[LEAPSECS] Bulletin C and all that
Zefram
zefram at fysh.org
Tue Feb 10 17:36:38 EST 2015
Rob Seaman wrote:
>I'm very much enjoying the dueling perl / python and CRC / SHA competition here :-)
Perl vs Python is of no significance. I use Perl for my example code
merely because it's more familiar to me; the same algorithms can be coded
either way. CRC vs SHA is of slightly greater significance (see below).
>On Feb 10, 2015, at 9:45 AM, Zefram <zefram at fysh.org> wrote:
>> I think it's a safe bet that AAAA lookups
>> will be commonly available before we exceed the 16-bit range.
>
>One hopes, but the A lookups would then already be in the field.
The way to deal with that is to also have an AAAA encoding from day one.

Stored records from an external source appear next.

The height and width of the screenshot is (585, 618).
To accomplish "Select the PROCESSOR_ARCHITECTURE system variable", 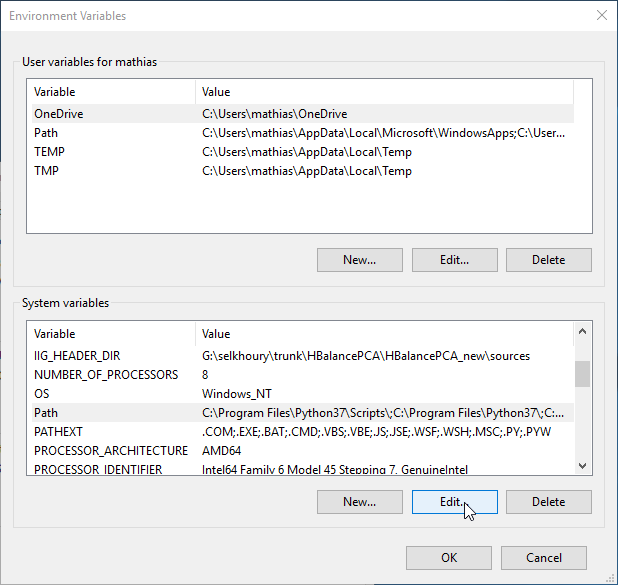I will pos(303,451).
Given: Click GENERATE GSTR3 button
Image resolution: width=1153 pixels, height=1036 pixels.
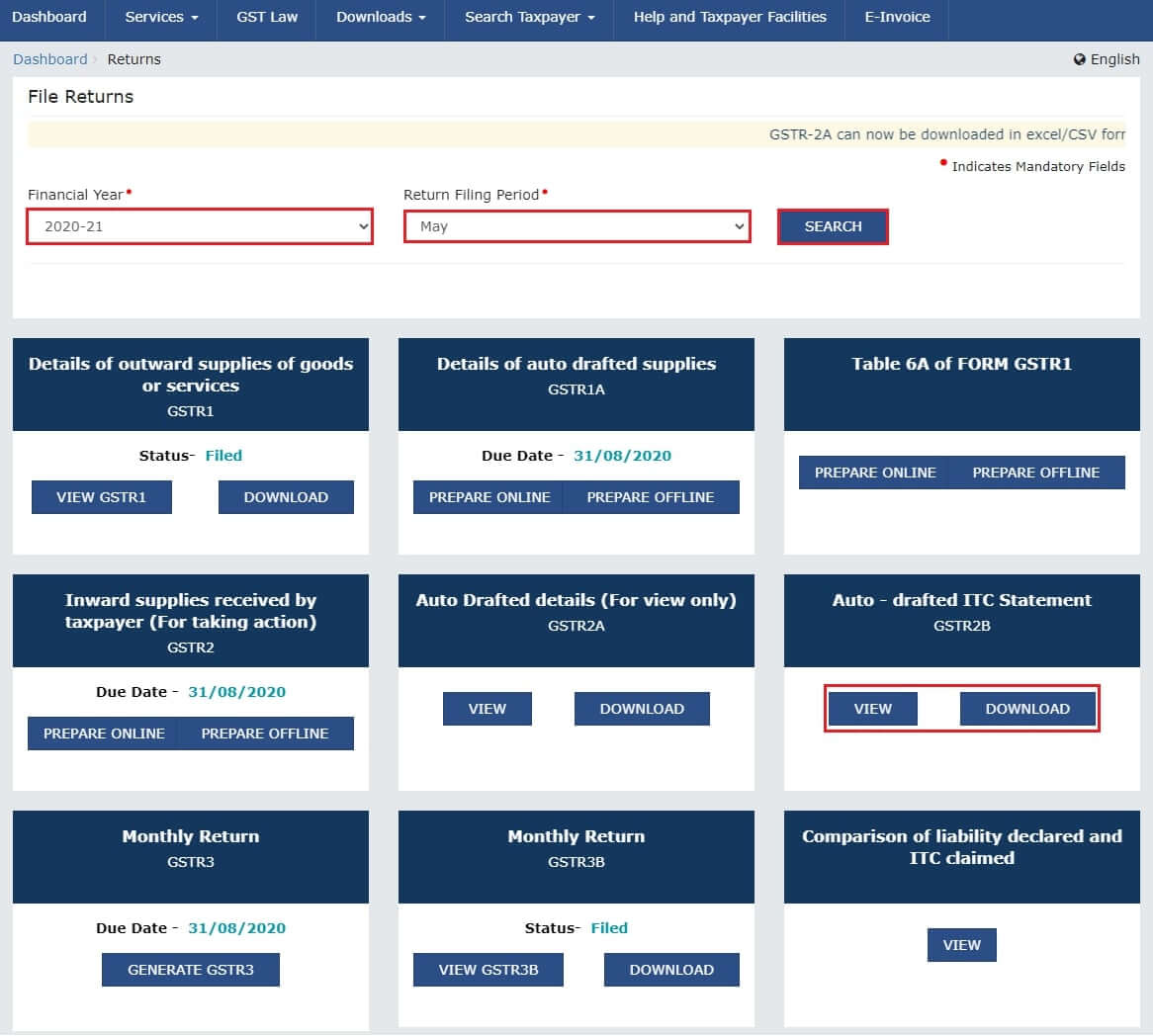Looking at the screenshot, I should pyautogui.click(x=190, y=969).
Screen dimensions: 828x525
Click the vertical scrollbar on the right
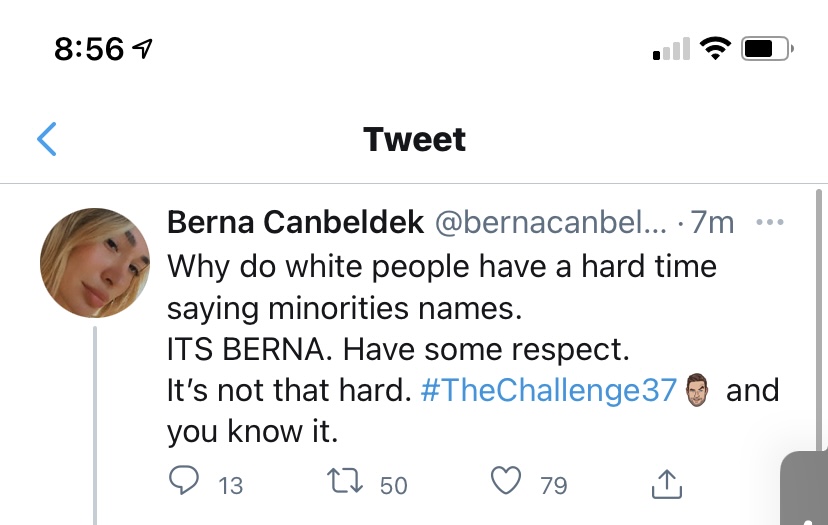point(819,319)
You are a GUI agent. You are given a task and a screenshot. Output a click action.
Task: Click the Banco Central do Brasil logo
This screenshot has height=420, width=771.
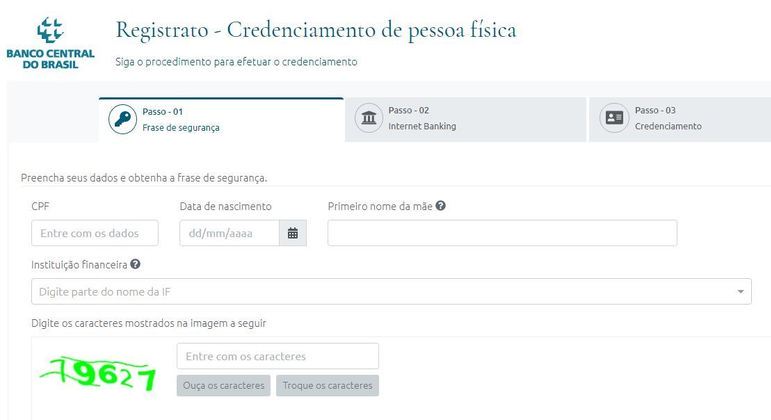coord(49,42)
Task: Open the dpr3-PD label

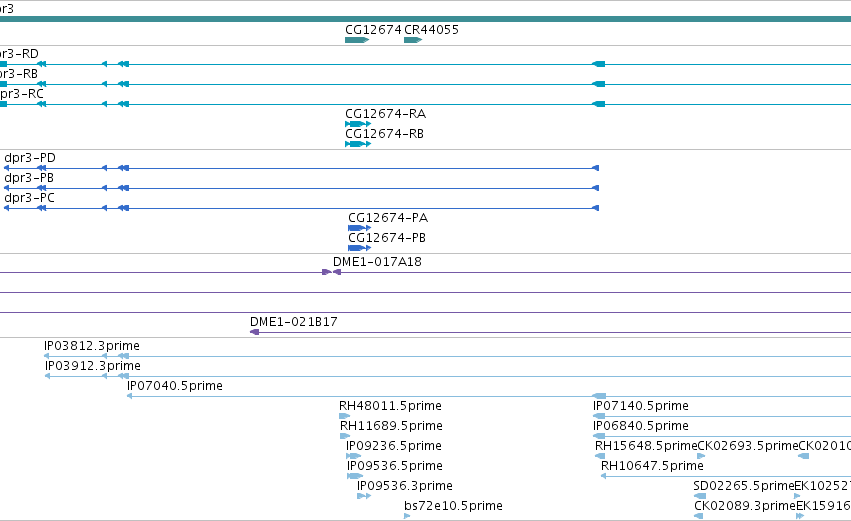Action: pyautogui.click(x=30, y=158)
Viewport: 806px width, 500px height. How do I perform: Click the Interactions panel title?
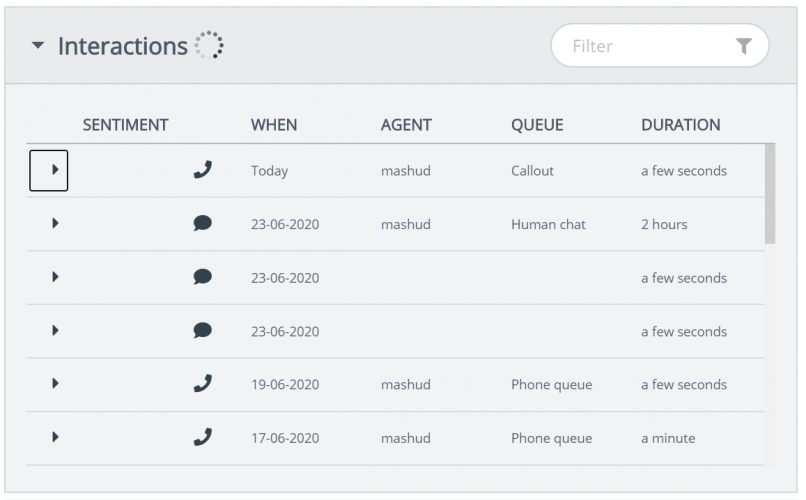click(x=122, y=46)
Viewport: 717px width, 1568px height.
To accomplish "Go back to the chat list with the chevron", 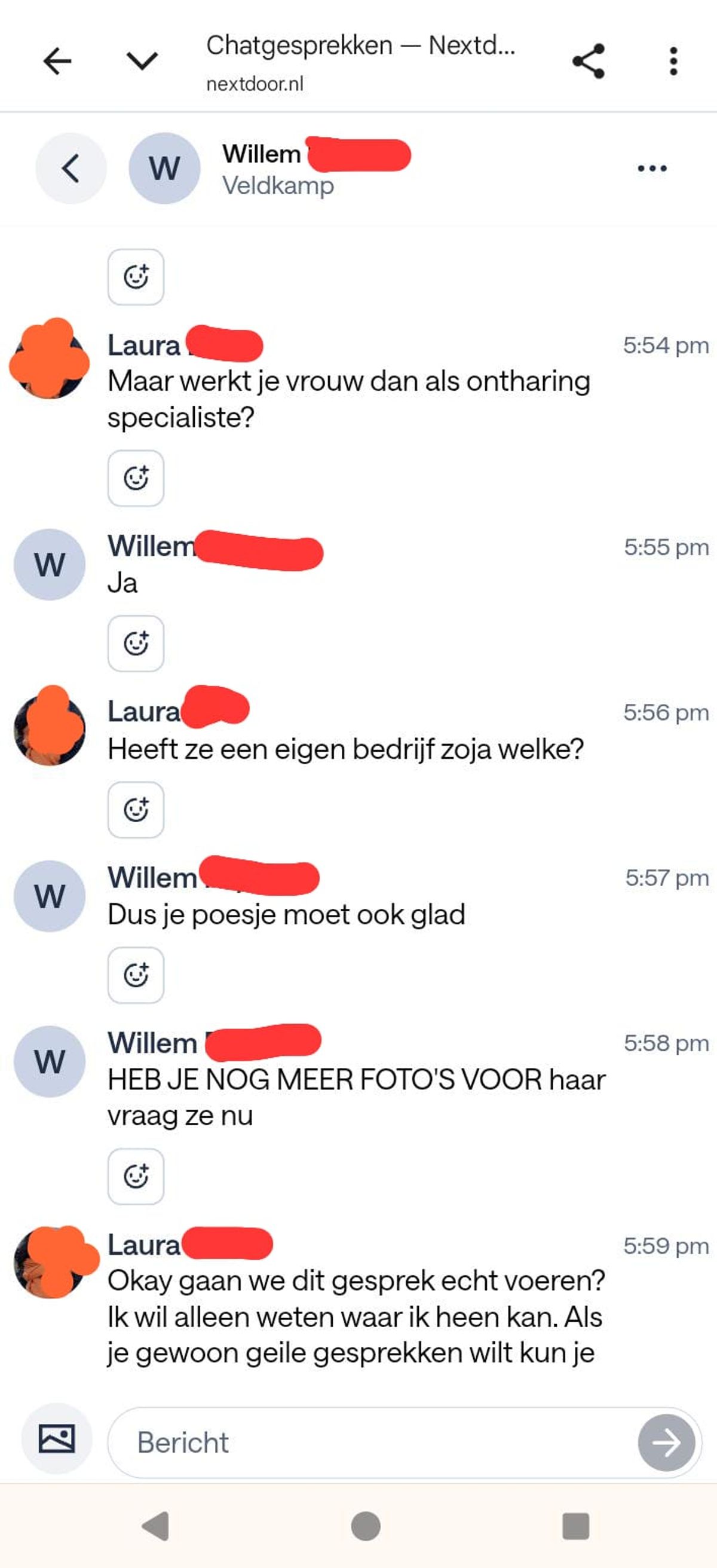I will (71, 168).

The AAAA encoding can trivially have a much bigger range, such as 32
bits for offset. Applications using the A encoding would be more common
initially, but as IPv6 progressively comes to predominate applications
will probably naturally switch to the AAAA encoding. It'll largely
be a function of which version of IP an application author is more
familiar with, in cases where it's not dictated by the facilities of a
particular platform. By the time the A format runs out of range, IPv4
should be thoroughly dead, and the A RRtype a historical curio that one
would never seek out by default.
>The main benefit realized here is of 12-bits versus 8-bits. The fraction
>of false positives will be identical overall for 8-bits of this versus
>8-bits of pseudorandom that.
Given random distractor data, yes. My concern is more about the risk
of colliding with some other protocol. A CRC is relatively likely to be
selected independently by someone else trying to encode non-address data
in A records, or by virtue of the linear structure to arise by accident
from bitwise processing of addresses. A ones-complement checksum is
similarly linear and relatively non-arbitrary. Hence:
>> same encoding as I suggested for DTAI but using a different magic number in
>> the check field computation.
>
>I like that gimmick. Any comments on how you selected the magic number?
>Is the value you used well known?
The magic number is meant to be specific to this protocol, never used
anywhere else. Cryptographically its role is almost as a MAC key
(except not secret), and the intent is that the strings that get fed
to SHA-1 should not be strings that would arise for any other reason.
I got the specific number from /dev/random, today. It's not a purely
uniform selection from the 64-bit string space: I applied some limitation
of the keyspace to avoid it looking like text or naturally-occurring data.
You can find the generator program I used (mkmagic) and an essay that
I wrote about magic numbers at <https://www.fysh.org/~zefram/magic/>.
The essay explains the selection criteria.